IPH is bolstered by this industry growth driver, which has been reflected in its share price recovery of late, with today's share price of $4.46 up 37% from a March low of $3.25.
But there could still be plenty of room for growth in share price for IPH as the company romances the growing IP protection market in the Asia region.
A possible buy if you are seeking an experienced player with a unique Asian positioning who seems to be leveraging well off growing market demand for its services.
Austin Engineering Ltd. (ASX: ANG)
Small-cap mining attachment product manufacturer, Austin Engineering Ltd is an emerging company, with a mere $130 million market cap at present.
Austin manufacture, repair, overhaul and supply mining attachment products, general steelwork structures and other associated products and services for the industrial and resource-related sectors.
With the stock currently trading at just 22c per share – up from 20c at this time last year – a buy-in would be a pretty speculative pick and investors might like to keep this one on their watchlist for a while to see if the company can deliver good gains in the medium-term, with management looking fairly prudent in its forecasts.
A niche market space, but one with perhaps some good value as demand increases from bigger mining players.
Hub24 Ltd (ASX: HUB)
Shares in financial services company Hub24 Ltd were up in 52-week high territory back in May, with a May 23 high of $15.08.

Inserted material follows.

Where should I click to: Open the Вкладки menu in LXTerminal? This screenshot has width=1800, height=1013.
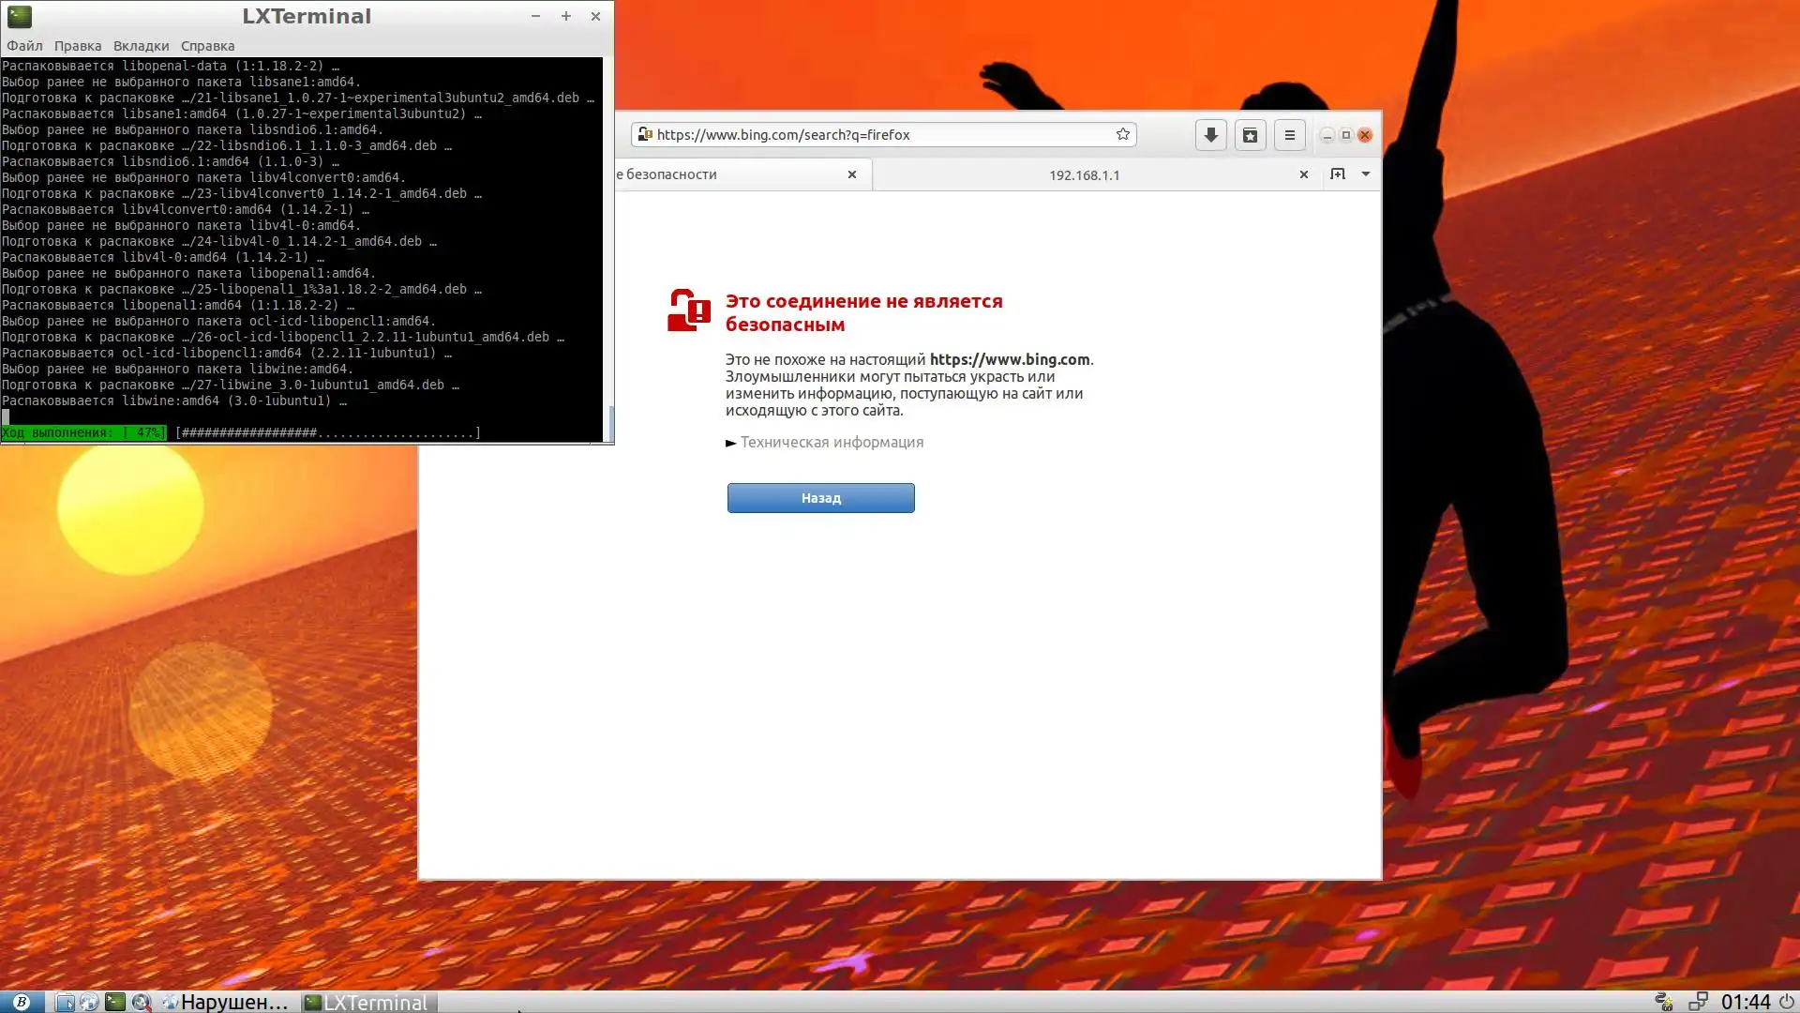click(141, 46)
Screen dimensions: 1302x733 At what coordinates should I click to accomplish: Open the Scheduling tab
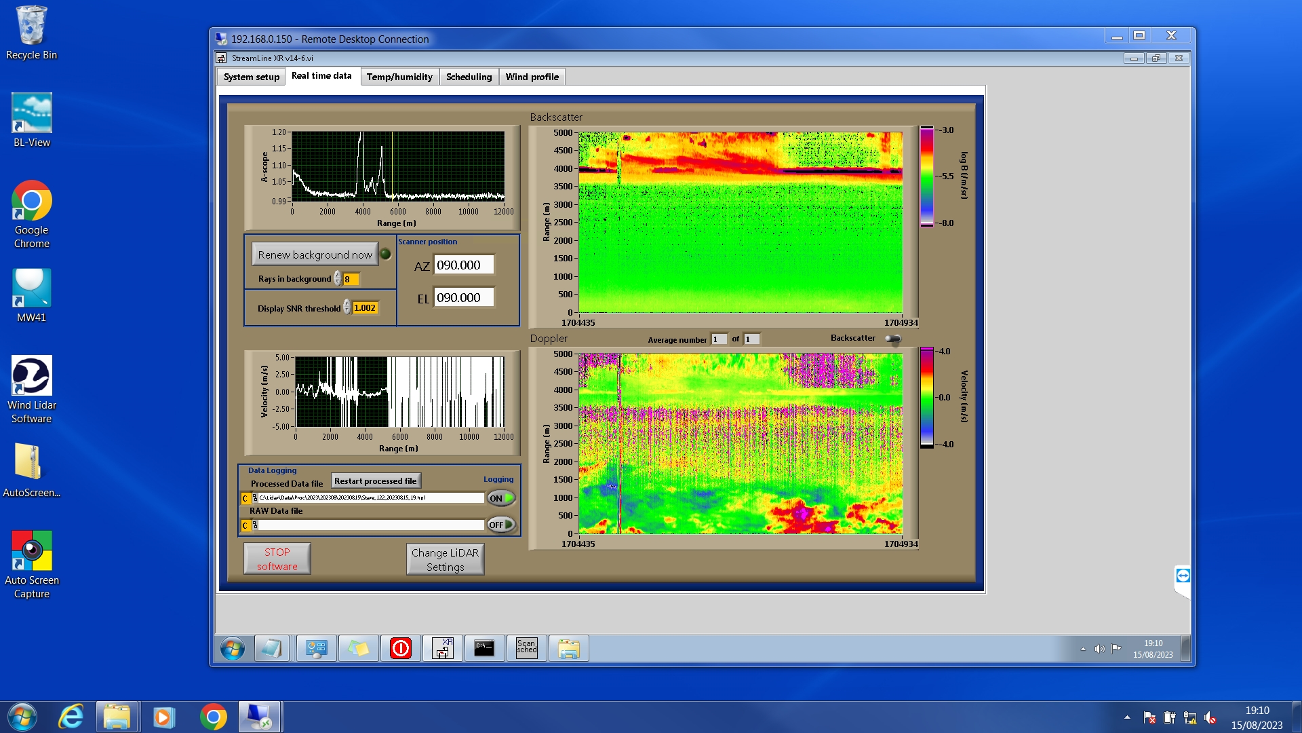click(469, 77)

Hub24 shares have now dropped back to today's price of $12.65, down 4% at the time of writing, despite releasing an impressive FY18 update today.
Today's report signals Hub24 is primed for some impressive gains for FY18, with underlying EBITDA forecasts at $11.8 million – up from $5.1 million in FY17.
Hub24's funds under administration (FUM) stand at $8.3 billion, with a joint development with Fitzpatricks Private Wealth and its Agility Applications initiative expected to produce a further lift.
Hub24 shares aren't cheap right now, but it looks pretty unstoppable, much like peer Bravura Solutions Ltd (ASX: BVS) who is playing to the needs of the emerging fintech space nicely also.